Il fit une pause puis éclata soudain :
– Vous n’avez rien pu empêcher, monsieur Petitcolin ! Vous seriez venu me voir hier, nous aurions immédiatement arrêté toute la bande ! Vous êtes un inconscient et je devrais vous dénoncer !
Il donna un coup de canne tellement violent sur le sol que François fit un bon en arrière. Fortuné resta impassible.
– Mais je tairai tout cela et je vous prierai également de ne rien dire à quiconque sur ma connaissance de cette affaire. Il ne pourrait que vous en cuire. Je ne vous connais pas. Toute cette histoire est finie pour moi. Je ne vais pas me lancer à la poursuite des complices de l’assassin. Je laisse ça à la Préfecture et aux juges d’instruction. Cela leur fera un bout d’os à ronger.
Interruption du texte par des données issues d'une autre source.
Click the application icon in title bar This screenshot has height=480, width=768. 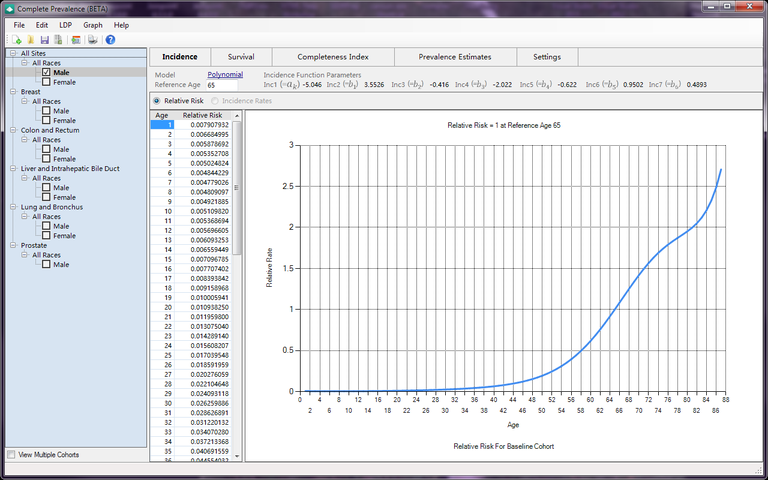coord(9,9)
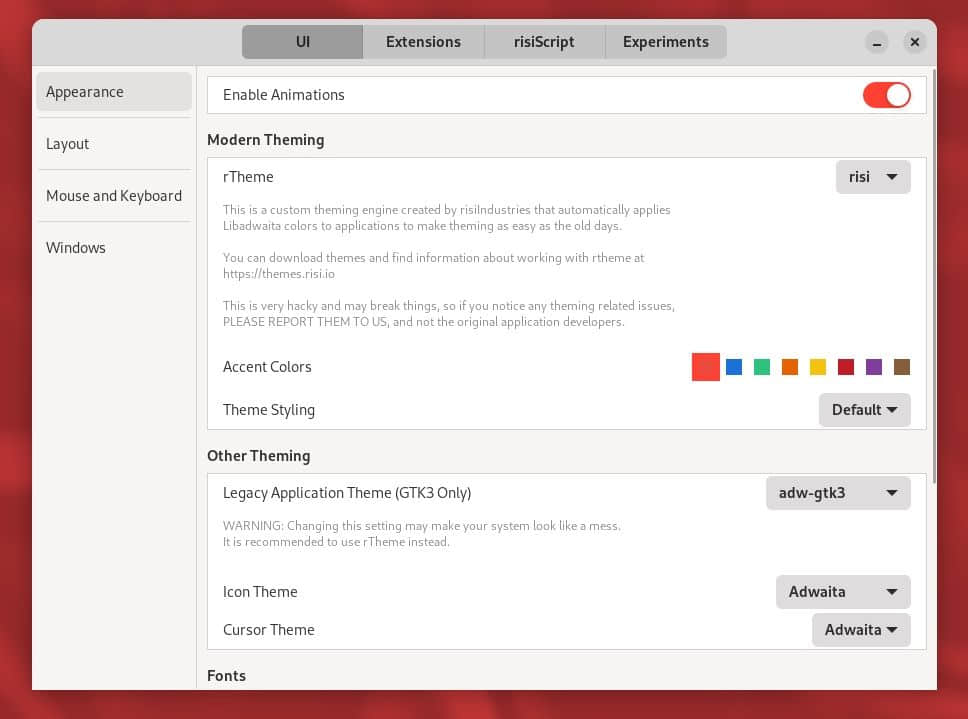The height and width of the screenshot is (719, 968).
Task: Switch to the risiScript tab
Action: click(544, 42)
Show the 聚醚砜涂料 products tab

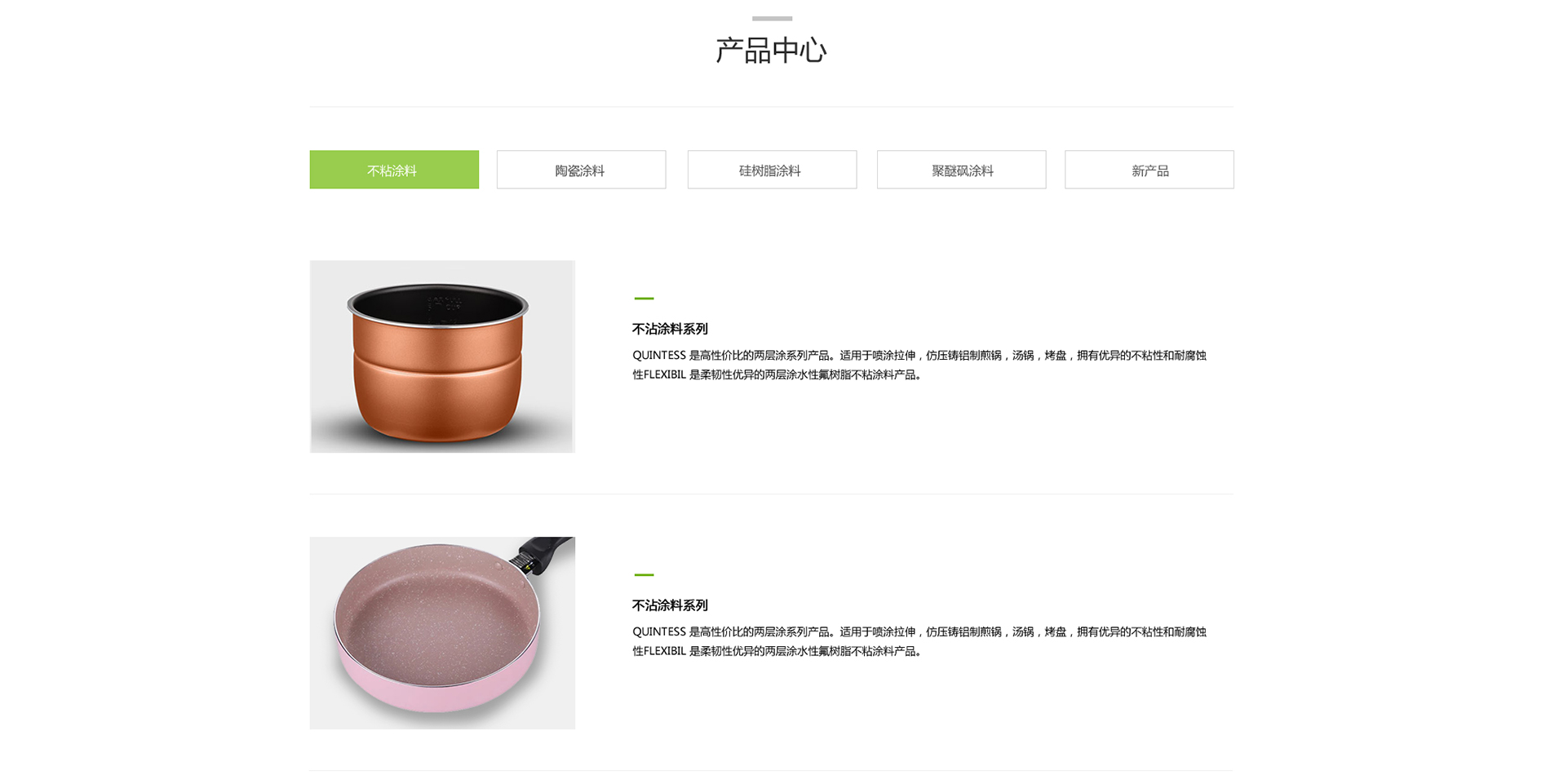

Tiens, en parlant de ceux qui nous protègent…
En un éclair, Vidocq avait sorti un grand mouchoir de sa poche et plongé la tête dedans.
– Retournez-vous discrètement, dit-il plus bas.
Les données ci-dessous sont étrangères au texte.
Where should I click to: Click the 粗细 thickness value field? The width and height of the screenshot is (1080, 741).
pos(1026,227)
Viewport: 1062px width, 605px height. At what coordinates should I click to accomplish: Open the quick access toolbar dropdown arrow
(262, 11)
Les quatre amis aperçurent un petit homme arborant un chapeau à plumes qui tournait le coin de la rue en direction du 41 rue des Fossés-du-Temple, suivi par une cohorte d’hommes auxquels il donnait des ordres d’une voix aigre. Il portait un uniforme brodé d’or, serré à la taille par une ceinture blanche. Des petites lunettes reposaient sur son nez crochu. Les malheureux qui l’accompagnaient devaient affronter ses cris et ses gesticulations.
– Regardez bien, continua Vidocq, voici le fleuron de notre administration : monsieur Thiers, ministre de l’Intérieur. Il se trouvait dans le cortège royal et doit être en train de se demander quel pion il va faire sauter afin d’éviter de sauter lui-même.
Thiers était passé. Vidocq ressortit la tête de son mouchoir mais y replongea aussitôt qu’il aperçut un autre personnage qui suivait le même chemin que le ministre :
– Et celui-là, c’est Allard, le chef de la Sûreté. Si j’avais été à sa place, nous n’en serions pas là aujourd’hui. La seule chose dont il est capable est de me reconnaître si je traîne trop ici.
Fortuné ne fut pas dupe. Il ignorait dans quelle mesure Vidocq fricotait avec Thiers, Allard et leurs services et ne le saurait probablement jamais, mais il se doutait qu’ils n’hésiteraient pas à collaborer si leurs intérêts respectifs les y poussaient.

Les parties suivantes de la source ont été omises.